Por otra parte, llegado un
determinado momento la tribu era tan numerosa que hubo que llevar la cuenta de
quienes la conformaban, identificándolos por su nombre. Así nacieron los registros
oficiales de personas. La inscripción en el registro es la que determina la
existencia oficial de la persona. Sin duda no le damos la suficiente
importancia a este hecho y pasamos por alto que, de esta forma, el ser humano
civilizado es un animal que consigue la proeza de nacer dos veces. Además de
esta forma nos garantizamos la eternidad pues ese nombre que se nos impone,
nunca mejor dicho, el día de nuestro nacimiento, aun pervive a nuestro
fallecimiento. Ese traje que se nos enfunda es nacimiento y es mortaja. El vivo
que no lo tiene no existe oficialmente y cuando muere y su recuerdo desaparece
a la par que lo hacen los seres que recuerdan a esa persona, esta no sólo deja
de existir sino que jamás existió. Para el que tiene nombre, a su muerte sólo
su nombre le sobrevive. Con un nombre, registrado oficialmente, su existencia
está garantizada y hasta es eterna, aunque sea en los libros.

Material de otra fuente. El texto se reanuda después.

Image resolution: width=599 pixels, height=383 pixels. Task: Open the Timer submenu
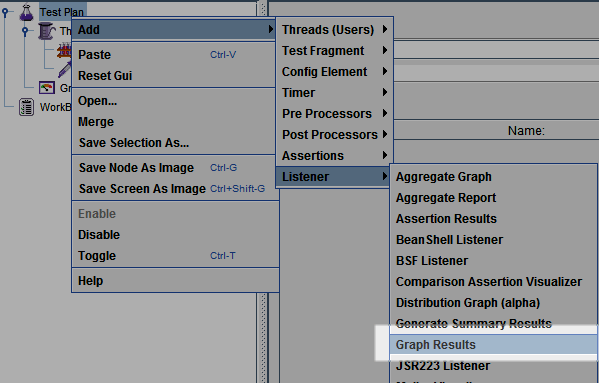point(334,92)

En una época de crisis como la
que vivimos y de tan alta creatividad de los poderes políticos y económicos,
esta reflexión sobre la importancia e historia de los nombres propios no es baladí, aunque desgraciadamente creo que estos poderes no han
podido entrar a valorar su importancia. Probablemente como consecuencia de que
las pesadas digestiones que produce la alta cocina creativa que tienen que sufrir
en esas comidas que, de una forma u otra todos pagamos, requieren una
concentración extra de sangre en el sistema digestivo y, consecuentemente, una
disminución de la disponible en el sistema nervioso para el ejercicio de sus
altas actividades pensadoras.
Fíjense la importancia de lo
expuesto: seguro que los problemas de hambre en los países subdesarrollados
tienen su origen en la inexistencia o ineficacia de esos registros civiles. Si
estas personas inscribieran sus nombres en dichos registros pasarían a existir
y por tanto, podríamos empezar a pensar en ellos (“mire usted, cómo vamos a
repartir con ellos si es que no sabíamos ni que existían”). Luego ahí está
la solución, nada de ayudas al desarrollo oiga, a crear registros civiles a
troche y moche y ya después, si eso, se reparte.

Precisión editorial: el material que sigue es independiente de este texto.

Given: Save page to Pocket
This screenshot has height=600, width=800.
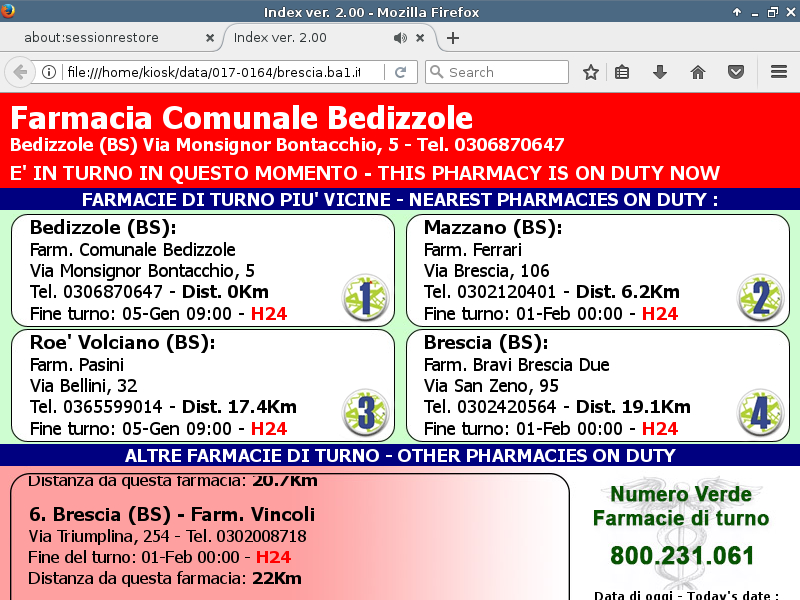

Y si no, se puede operar al
revés, si así lo creen mejor estos poderes. Por ejemplo, respecto al problema
del desempleo que afecta a España, este se vería resuelto inmediatamente no
registrando a determinados ciudadanos (“ ¡Oh!, lo siento, si el niño no
viene acompañado de una oferta de trabajo o no hereda determinada fortuna no
puede tener nombre, si acaso llámelo usted Invisible, ¿a quién no le gustaría
ser invisible hombre de dios?, seguro que usted ha soñado alguna vez serlo, ¡eh!,
picarón. ¡Venga hombre!, anímese todos los días no nace uno con superpoderes ”). De esta otra forma todos contentos, los
invisibles con su superpoder de la invisibilidad y los poderosos, tan
altruistas, sacrificándose por nosotros, manteniendo su cuota de poder.